* _Task item_:
Reproduce the entries that follow exactly, dropping each image.

=======

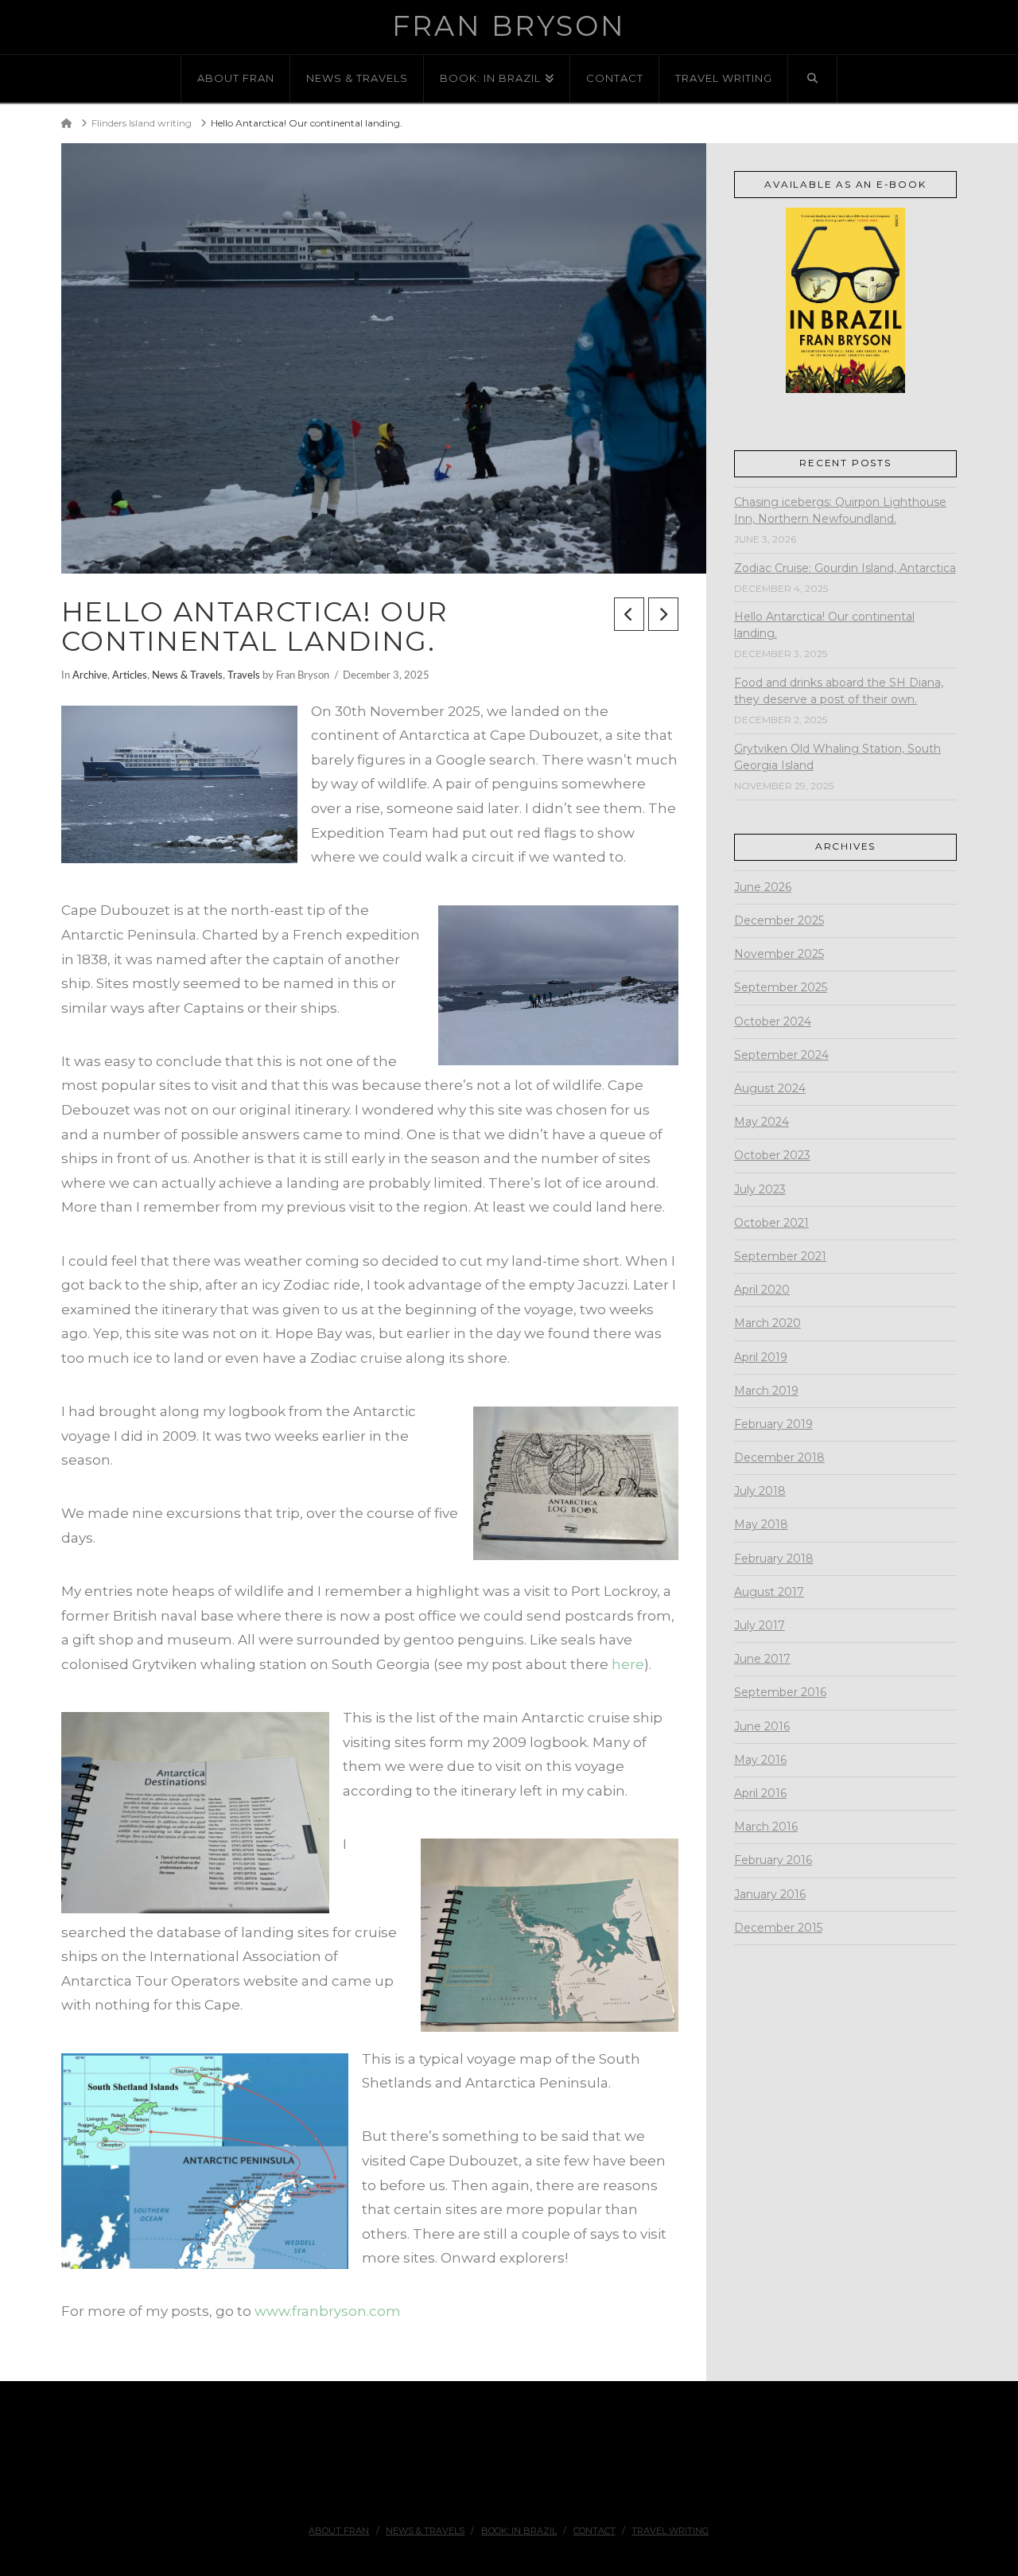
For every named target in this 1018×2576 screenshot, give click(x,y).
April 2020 (762, 1289)
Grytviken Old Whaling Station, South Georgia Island (837, 756)
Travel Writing (670, 2530)
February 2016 (773, 1860)
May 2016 (760, 1760)
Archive (89, 675)
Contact (594, 2530)
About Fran (339, 2530)
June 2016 (762, 1726)
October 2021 (771, 1223)
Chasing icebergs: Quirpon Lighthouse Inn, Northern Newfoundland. (840, 510)
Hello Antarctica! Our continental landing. (824, 624)
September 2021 (780, 1256)
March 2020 (767, 1323)
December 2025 (779, 920)
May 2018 (761, 1524)
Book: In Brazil (519, 2530)
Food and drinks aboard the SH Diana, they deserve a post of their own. (838, 690)
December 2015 (778, 1927)
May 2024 (761, 1122)
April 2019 (760, 1357)
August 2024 (770, 1088)
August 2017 (769, 1592)
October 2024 (772, 1021)
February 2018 (774, 1558)
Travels (243, 675)
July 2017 (759, 1625)
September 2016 (780, 1692)
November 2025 (779, 954)
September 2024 (781, 1055)
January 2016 (770, 1894)
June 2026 (762, 887)
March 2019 (766, 1390)
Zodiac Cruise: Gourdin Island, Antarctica (845, 568)
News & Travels (187, 675)
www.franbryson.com (327, 2311)
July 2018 (760, 1491)
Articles (129, 675)
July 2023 (760, 1189)
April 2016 (760, 1793)
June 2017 (762, 1659)
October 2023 (772, 1155)
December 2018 (779, 1457)
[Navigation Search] (812, 79)
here (628, 1664)
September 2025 (780, 987)
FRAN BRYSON (509, 26)
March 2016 (766, 1826)
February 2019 (773, 1424)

=======

* _Exercise result_:
For every named target in this 1018×2576 screenshot, give click(x,y).
April 2020 (762, 1289)
Grytviken Old Whaling Station, South Georgia Island (837, 756)
Travel Writing (670, 2530)
February 2016 (773, 1860)
May 2016 (760, 1760)
Archive (89, 675)
Contact (594, 2530)
About Fran (339, 2530)
June 2016 (762, 1726)
October 2021 (771, 1223)
Chasing icebergs: Quirpon Lighthouse Inn, Northern Newfoundland. (840, 510)
Hello Antarctica! Our continental landing. (824, 624)
September 2021 (780, 1256)
March 2020 (767, 1323)
December 2025 (779, 920)
May 2018 (761, 1524)
Book: In Brazil (519, 2530)
Food and drinks aboard the SH Diana, they deserve a post of their own. (838, 690)
December 2015 (778, 1927)
May 2024 (761, 1122)
April 2019 (760, 1357)
August 2024 (770, 1088)
August 2017 (769, 1592)
October 2024 (772, 1021)
February 2018 (774, 1558)
Travels (243, 675)
July 2017 (759, 1625)
September 2016 (780, 1692)
November 2025 (779, 954)
September 2024 (781, 1055)
January 2016 (770, 1894)
June 2026 (762, 887)
March 2019 (766, 1390)
Zodiac Cruise: Gourdin Island, Antarctica (845, 568)
News & Travels (187, 675)
www.franbryson.com (327, 2311)
July 2018 (760, 1491)
Articles (129, 675)
July 2023 (760, 1189)
April 2016 (760, 1793)
June 2017 (762, 1659)
October 2023 (772, 1155)
December 2018 (779, 1457)
[Navigation Search] (812, 79)
here (628, 1664)
September 2025 (780, 987)
FRAN BRYSON (509, 26)
March 2016 (766, 1826)
February 2019 (773, 1424)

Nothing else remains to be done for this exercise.